Considered one of the music industry's most innovative figures, and a frequent imaginer of soulless, computer-dominated futures, Radiohead and The Smile's Thom Yorke today added his signature to a collective statement from the creative industries, levelled at AI companies. It asks them - in no uncertain terms - for them to stop training their models on their copyrighted work.

The statement, also signed by ABBA's Björn Ulvaeus, composer Max Richter and renowned actor Julianne Moore among 11,500 others reads as follows:

“The unlicensed use of creative works for training generative AI is a major, unjust threat to the livelihoods of the people behind those works, and must not be permitted.”

The argument - that AI companies habitually train their generative AI models on copyrighted and unlicensed work has been in the news a fair amount recently, and is one of the key battlegrounds where creatives hold firm.

They point to their moral right over that of the companies training their algorithm to blend their work into its learning patterns, reproducing approximations, or variations of work cribbing from this huge archive of (unlicensed) source material.

This letter was organised by Ed Newton Rex, who set-up the non-profit 'Fairly Trained' after resigning from his role at the company Stability AI last year. That move came following what he considered to be questionable data practices.

This new certification platform allows generative AI companies to fairly train their models on selected work, and makes sure that any and all training practices respect the rights of the artists.

Newton Rex said; “There are three key resources that generative AI companies need to build AI models: people, computers, and data. They spend vast sums on the first two - sometimes a million dollars per engineer, and up to a billion dollars per model. But they expect to take the third - training data - for free."

He continued by saying, "when AI companies call this ‘training data’, they dehumanise it. What we’re talking about is people’s work - their writing, their art, their music."

While some point to the UK government's proposed 'opt-out' scheme as a way around it (i.e. everything is fair game, unless the artists makes a point of saying otherwise), Ed insists that this is a further insult to artists and creators.

"Even the most well-run opt-out schemes get missed by most people who have the chance to opt out. You never hear about it, you miss the email. It’s totally unfair to put the burden of opting out of AI training on the creator whose work is being trained on," he said.

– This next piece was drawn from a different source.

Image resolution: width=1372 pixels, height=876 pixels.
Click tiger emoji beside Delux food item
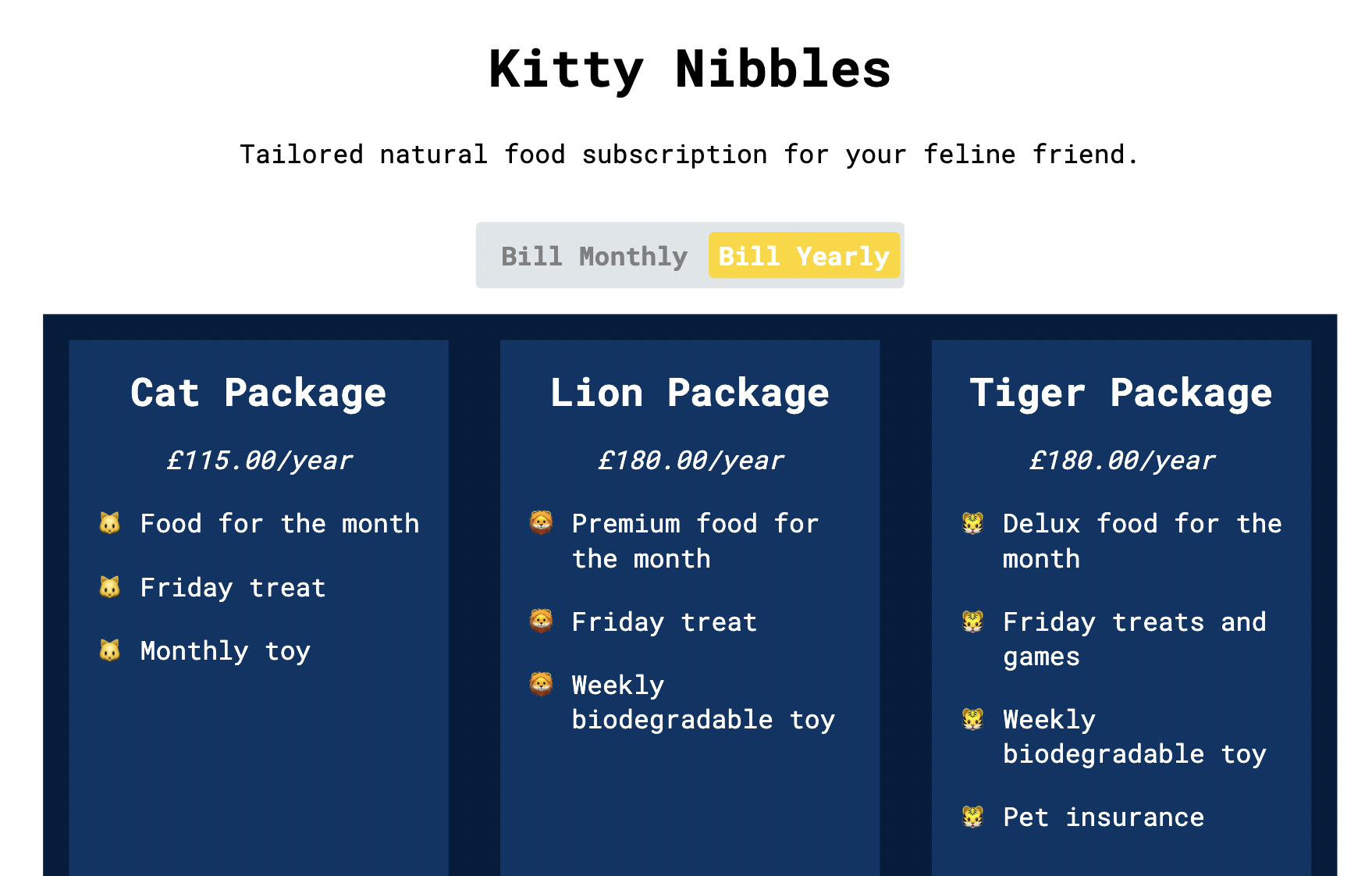click(x=972, y=523)
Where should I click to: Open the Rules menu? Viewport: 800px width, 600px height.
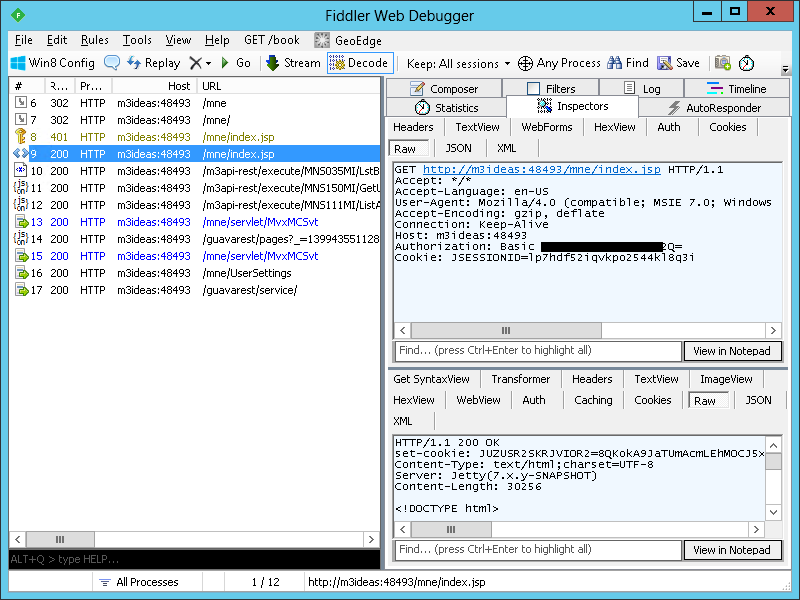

Back in 1997, Radiohead's OK Computer envisioned a dystopia of mundanity, with technology supplanting humanity and colour with petty bureaucracy and facsimiles of emotion. Now, in 2024, are we on the cusp of a world not a million miles from the one imagined on that classic record?

Regardless of your view on that bigger topic, the fundamental point being made today is that artists and creatives need to be paid for the use of their work, especially when that forms part of the building the content-creating mechanisms of tomorrow.